The extent to which we should worry about the scenes depicted in the film, it is extreme compared to the predictions based on this cooling period. Although, the cooling would be dramatic, it would not involve the conversion of entire continents to arctic regions. However, arctic weather could be a regular feature as it was throughout the sixteenth and nineteenth centuries.

Drijfhout calculates that recovery for the Earth could take at least two generations.

“The planet earth recovers from the AMOC collapse in about 40 years when global warming continues at present-day rates, but near the eastern boundary of the North Atlantic including the British Isles it takes more than a century before temperature is back to normal.”

Ironically, the collapse of the AMOC is caused by heat exchange between the atmosphere and ocean. As the oceans heat, and the current system of winds on the Earth slow down, thereby changing the global wind patterns such that warm air can no longer circulate in the Northern and Southern Hemispheres.

The fact that certain population live in these regions, such as the bulk of the United States, this would place large economies at risk and would create a situation, as depicted in the movie, of the day after tomorrow when, in a twist of fate, Americans must emigrate to Mexico.

Putting the drama of human devastation aside for a moment, if one agrees this should be avoided, then global warming should be stopped.

In fact, Professor Sybren Drijfhout conjectures that the natural forces which have counteracted human attributable global warming are likely to end soon, if they have not already.

Would humans simply adapt to colder temperatures, as these two men in Moscow playing chess in the frost?
LONDON - JANUARY 28: A London street is covered in snow as snow storms hit London on January 28, 2004 in London.
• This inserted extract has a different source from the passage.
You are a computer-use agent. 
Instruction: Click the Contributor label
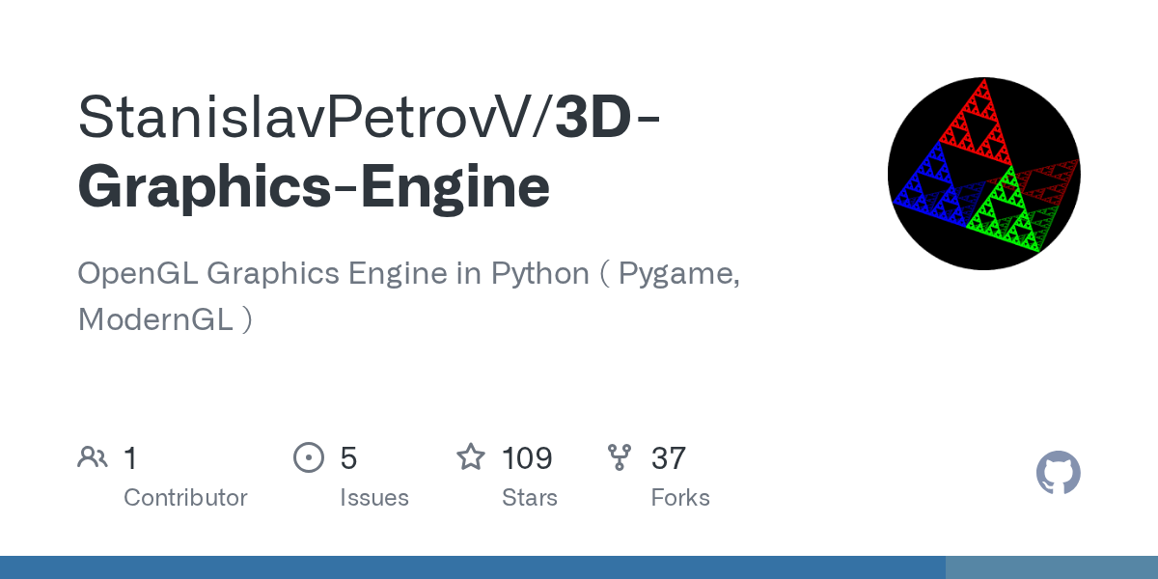(x=185, y=498)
The extreme cold would bring life to a standstill.
A school bus drives along a highway in a snow storm in Brooklyn on March 5, 2015 in New York City. It is believed that if global cooling were to take place, it would be scenes like this which would be normal for all times of the year, not just winter.
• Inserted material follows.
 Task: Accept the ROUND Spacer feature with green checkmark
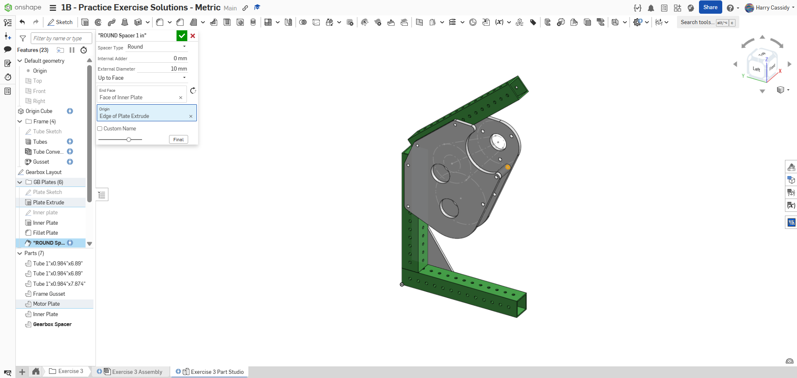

The Day After Tomorrow website, set up to check the science of the film by the same name, explains what would happen in the worst case scenario.

  • Glacial ice sheets and polar ice caps melted.
  • Sea levels rise due to the above melting.
  • Coastal areas are flooded.
  • Increases in precipitation and therefore river runoff and ocean salinity changes (changing ocean currents).
  • Marine life decimated as a million species become extinct by 2050.
  • Crops ruined, resulting in famine.
  • Fresh water declines.
  • Extreme weather more common.
  • Droughts and floods across the globe.
  • Human population cut due to malnutrition, heat stress, and widespread disease, including cholera.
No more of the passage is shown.